The qmemman load balancer won't consider the memory used for a VM's cache
as part of it's "required" memory (but it does include swapped out stuff,
giving it reasonable chance of getting back into memory without
thrashing), so with low vm.swapiness a VM will not be given extra memory
to maintain any significant level of cache, unless there's free memory
around to be doled out between VM's overall.

I can't help but think the original intent was for vm.swappiness=0 behaviour.

Once vm.swappiness is >0, then some level swapping will occur resulting in
free pages for the VM, and Linux will then go and use these pages for
additional (and unnecessary) cache space; an all-around waste of
disk-access, CPU time, memory.

Running with vm.swappiness=0 seems to work in practice so far.  I'm still
amazed at the difference in memory/performance I'm seeing.

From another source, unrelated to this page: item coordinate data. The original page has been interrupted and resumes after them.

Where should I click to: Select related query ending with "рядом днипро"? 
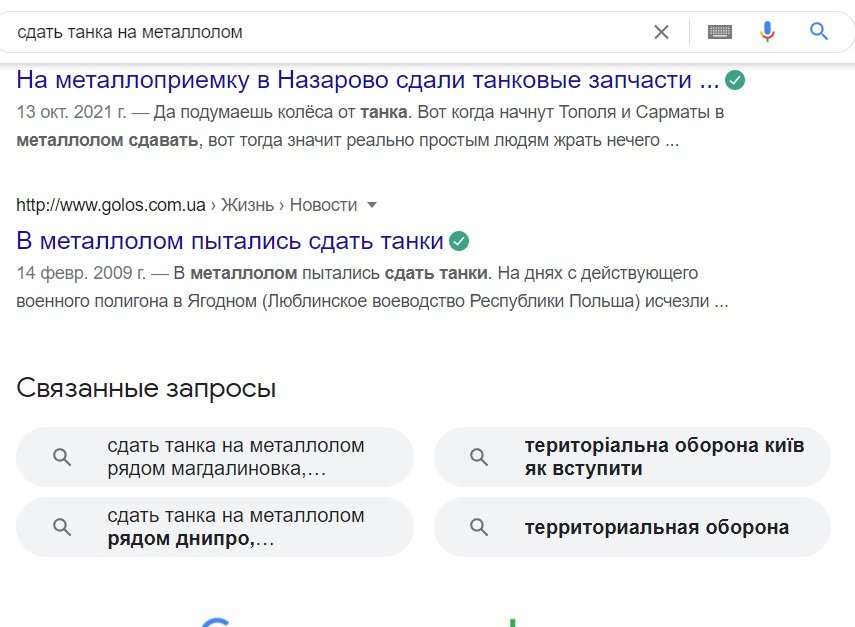pyautogui.click(x=236, y=527)
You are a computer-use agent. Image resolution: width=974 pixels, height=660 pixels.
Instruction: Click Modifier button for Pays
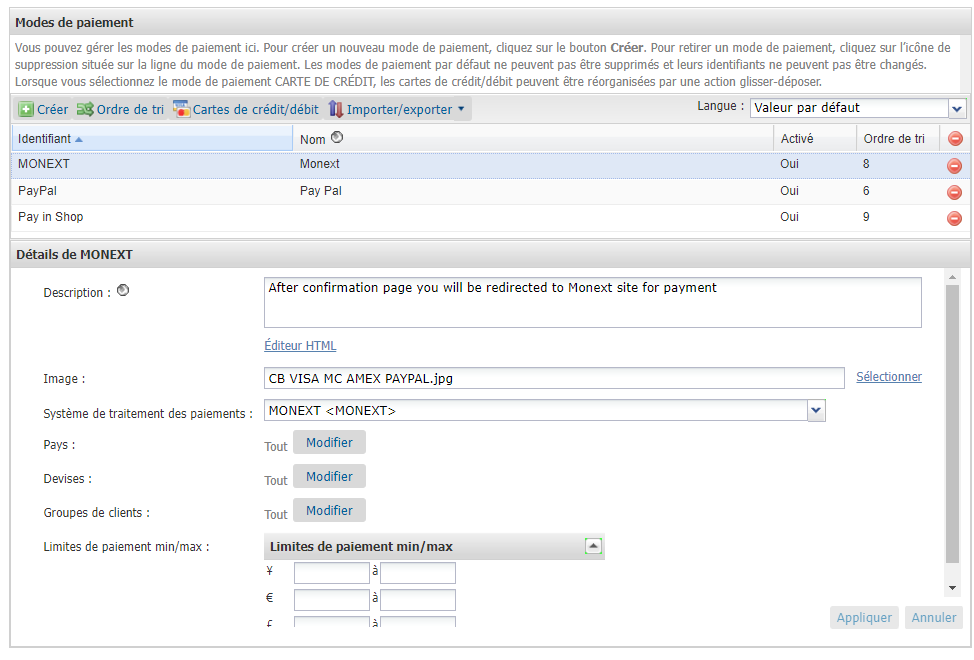pyautogui.click(x=329, y=442)
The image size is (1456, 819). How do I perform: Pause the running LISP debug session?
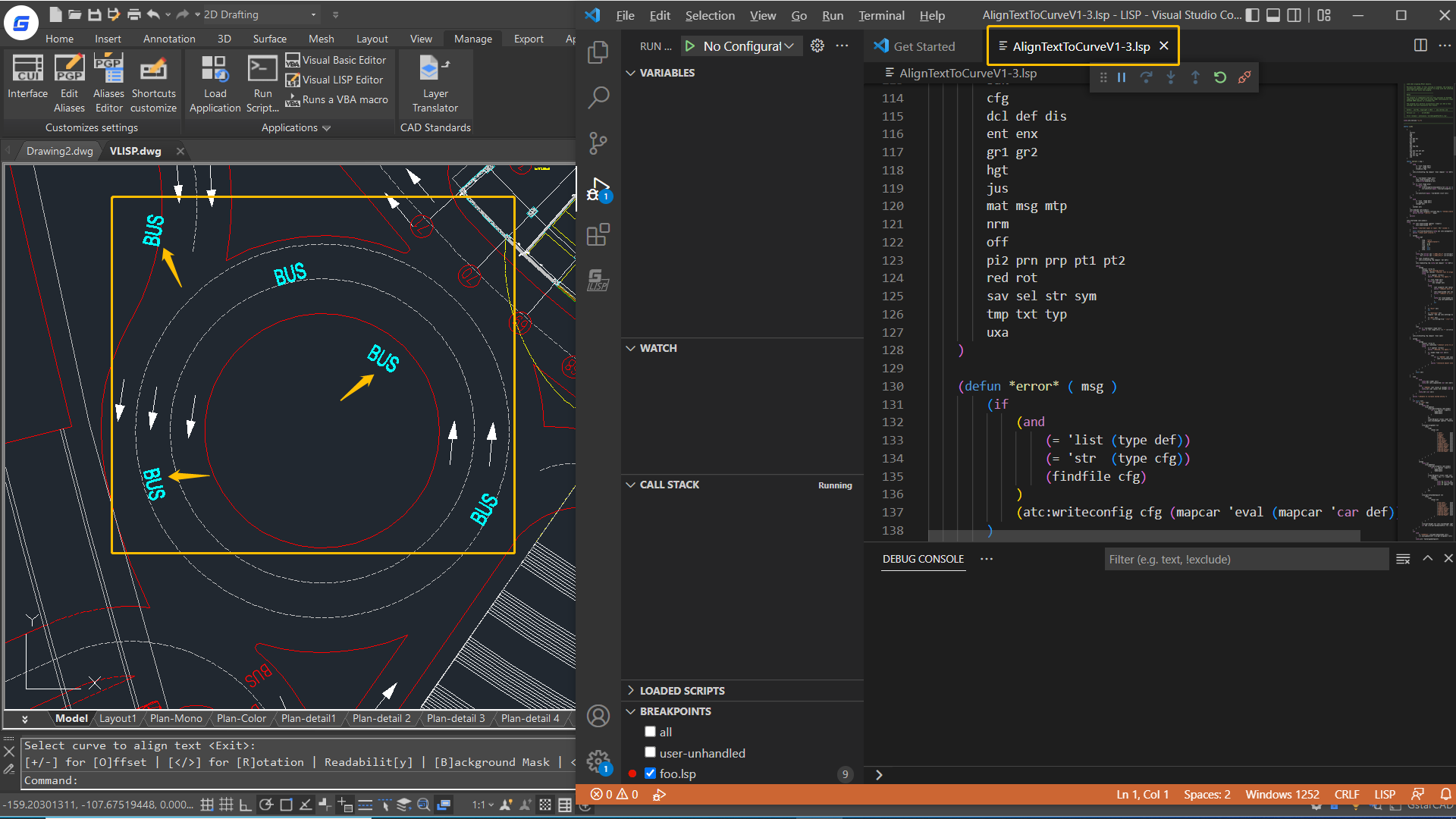click(1122, 77)
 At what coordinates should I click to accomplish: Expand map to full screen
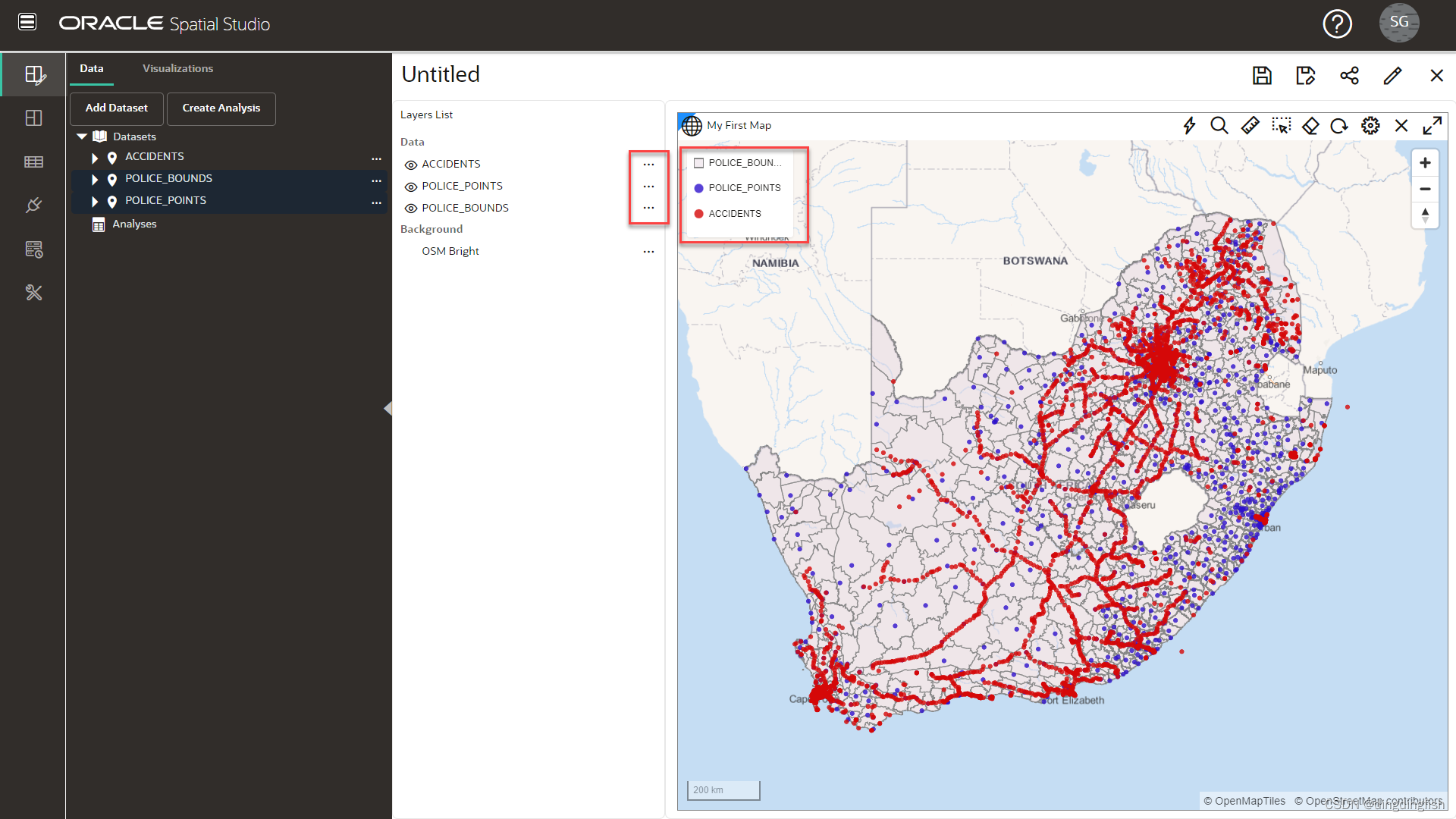pyautogui.click(x=1432, y=126)
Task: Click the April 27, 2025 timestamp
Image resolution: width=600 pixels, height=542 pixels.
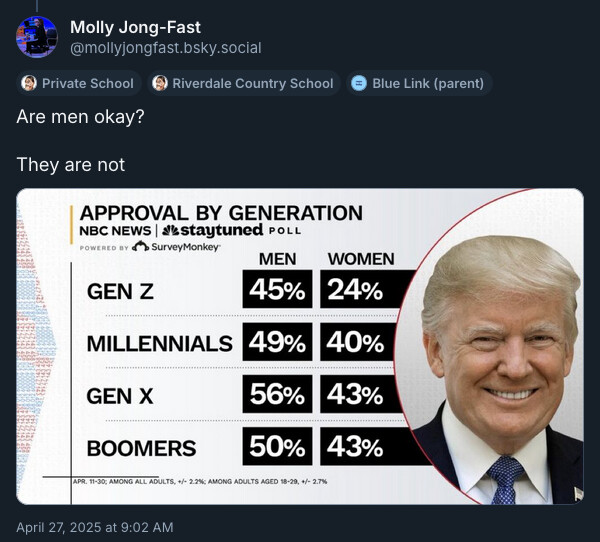Action: click(x=95, y=527)
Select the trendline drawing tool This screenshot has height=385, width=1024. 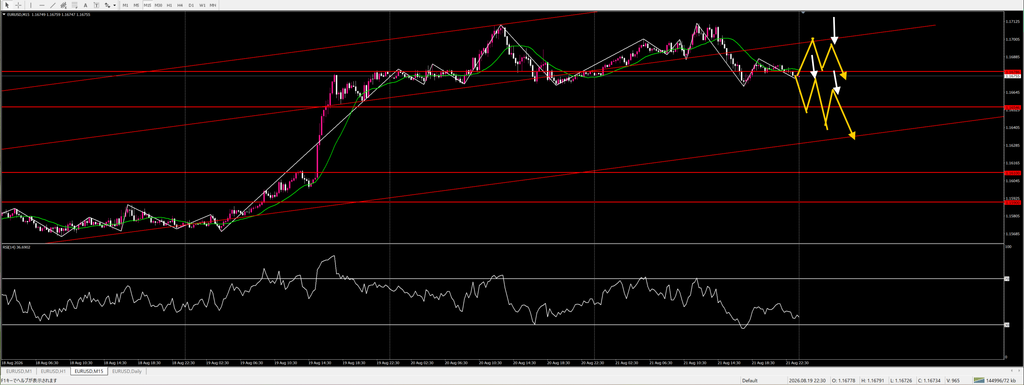(53, 5)
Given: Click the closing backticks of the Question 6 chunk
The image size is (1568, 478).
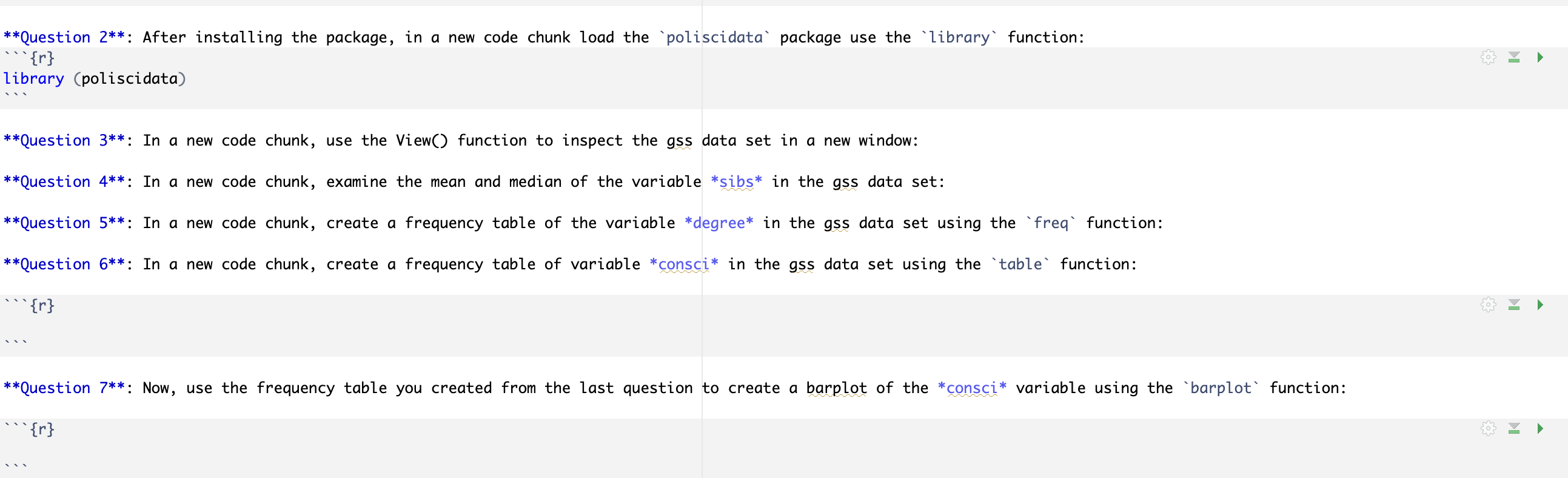Looking at the screenshot, I should 15,340.
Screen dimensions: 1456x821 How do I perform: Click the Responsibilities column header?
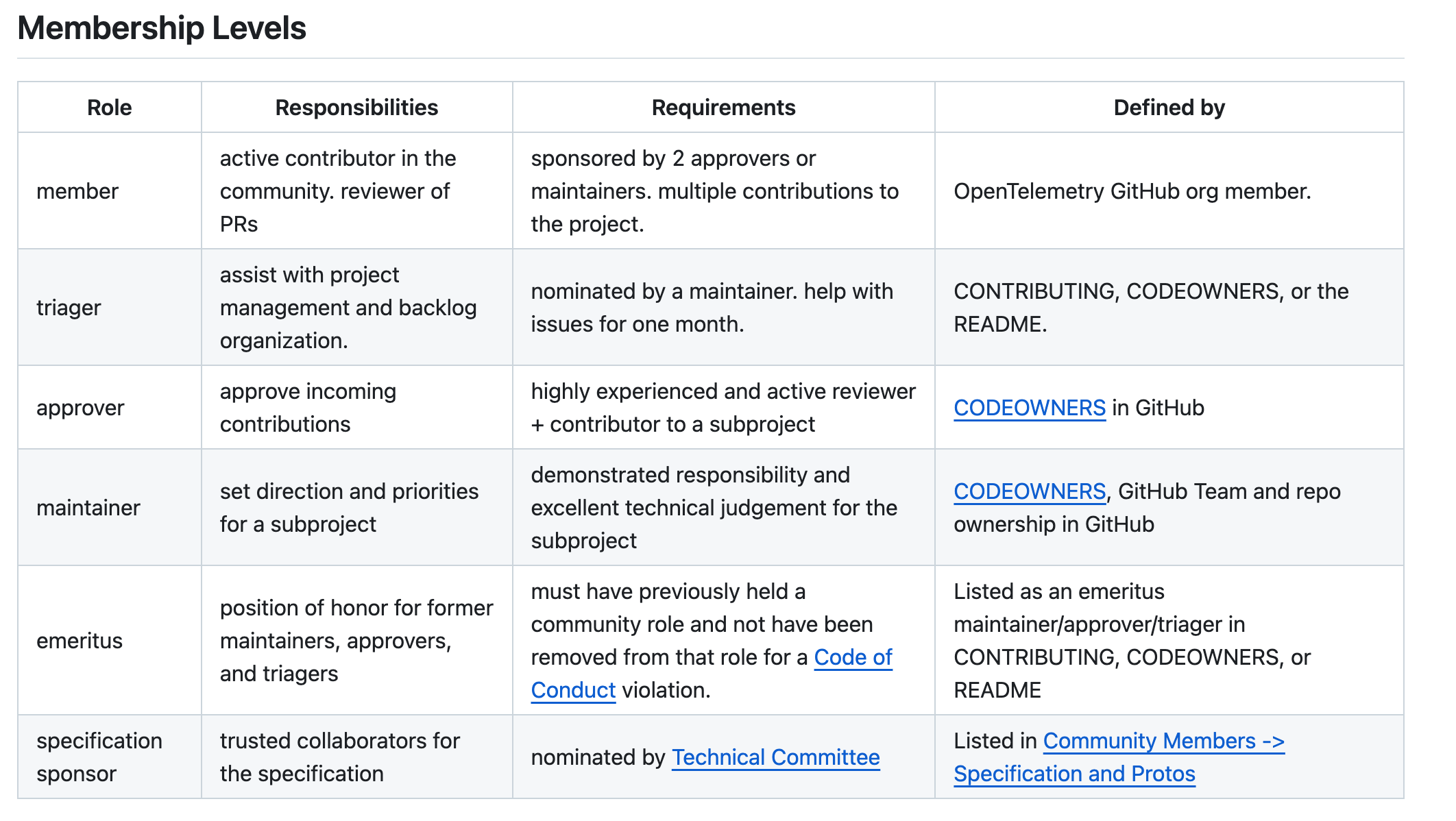[x=356, y=108]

Zero swap on a system that used to have 40M-ish swapped on all VM's and in
dom0.  And smaller VM's, allowing more to be started.  I'm surprised that
this hasn't been a default, or at least some similar tuning done by
default.

In the source code, the 350M "dom0 memory boost" is mentioned as being
specifically to give dom0 free memory (that will inherently be used as
cache) beyond its actual needs (used memory+used swap).

So there is intent to let dom0 do the file caching.  But not a similar
effort to prevent unnecessary caching in the VM's.

Also, it's worth verifying the benefitting from a low vm.swappiness in
dom0 itself.  Swapping can just kill performance so badly.

(I was going to post a report that the "dom0 memory boost" value in the QM
Global Settings seems to be ignored in the source code and hard-coded to
350M.  But as I was looking at the code, an update fininshed, the file
reloaded, and the fix was in place.  Instant telepathic bug fix updates.